We could see Mt Adams across the river. Well, okay, its top.
Here’s the sign that tells about the area. It’s fascinating stuff.
This is what the sign says:
Volcanism, uplift, erosion and human endeavor have indelibly etched the Columbia River Gorge. But cataclysmic floods during the twilight of the last Ice Age (12,000-15,000 years ago) affected the landscape before you more than any other terrestrial force, creating these scablands called the Rowena Plateau.
As a massive ice sheet advanced from Canada, it dammed rivers with up to 2,000 feet of glacial ice creating huge lakes across Idaho and Montana. The largest of these 3,000 square mile glacial Lake Missoula, held over 500 cubic miles of water–half the volume of Lake Michigan. When rising waters undermined these ice dams, tremendous floods swept across the land and down the Columbia River. Torrents of water and ice raged downstream as many as 100 times, scouring away soils at elevations up to 1,000 feet.
That would’ve been something to see, yeah? And it all resulted in this:
Looking across to the Washington side of the Gorge.
And down to the winding road below us.
With my new knees, and of course, the rest of my body, and with Nolemana, we decided to take a short hike. The Arrowleaf Balsamroot was in full bloom and was able to stand the force of the blowing wind.
We met several people along the trail; everyone was very friendly, and we all masked up as we passed each other. Even though we were outside, it seemed to be the polite thing to do. We met an Asian woman and her daughter, and we all talked about how windy and beautiful it was up there. They were visiting the US and it was really good to hear their accents; it reminded me of home and living in a multi-cultural environment. (I think I need to make a trip out to Uwajimaya now.)
After our walk, and again, it was so wonderful to be able to walk pain-free, and my knees did great.
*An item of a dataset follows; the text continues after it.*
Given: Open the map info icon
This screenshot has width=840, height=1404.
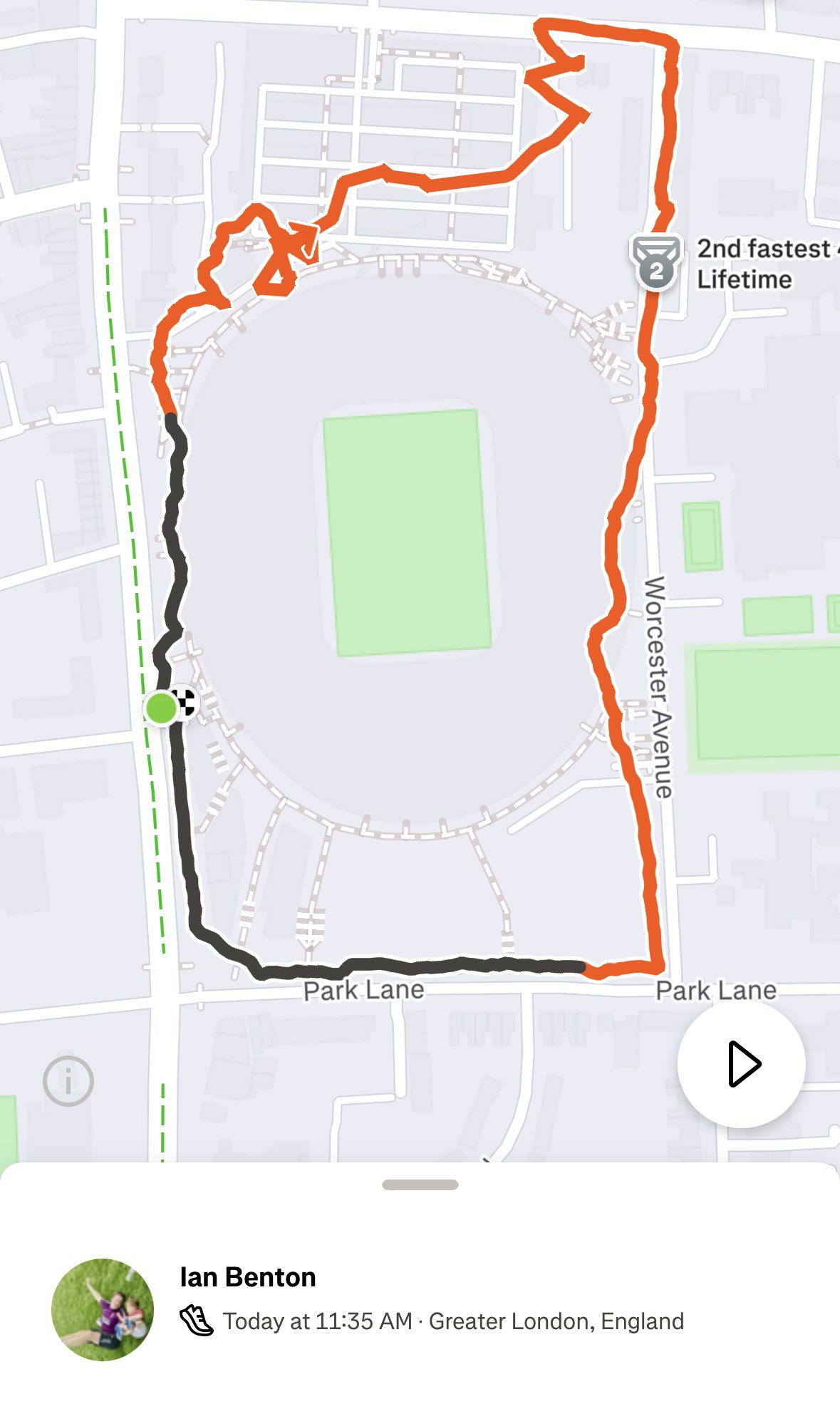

Thank you again, Dr Borus!
After getting back to the car, we drove to the end of the parking lot to take a look here. This was looking kinda makai.
This sign told about the Preserve.
This was looking kinda makai. And oh yeah, watch out for rattlesnakes, ticks, poison oak, and all kine icky stuffs. At the entrance, there was a boot brush to wipe off anykine undesirable elements.
We didn’t go inside the preserve; we didn’t have hiking boots or anything, and the wind really was crazy. Other people were much braver than us, and definitely dressed for the hike. So we got into our car and headed back down the hill towards home.
We’re on the historic route heading back to Interstate 84.
Another old barn came into view. One time a friend of mine and I made up stories about people who used to live in old, now vacant, houses…one person in our car wasn’t amused, but the other one wondered how in the world we knew so much about those pioneers. Heh heh.
Nolemana took this photo at the right time, just as a vulture was flying overhead.
We were getting closer and closer to the river.
We pulled over to photograph this cairn next to the road.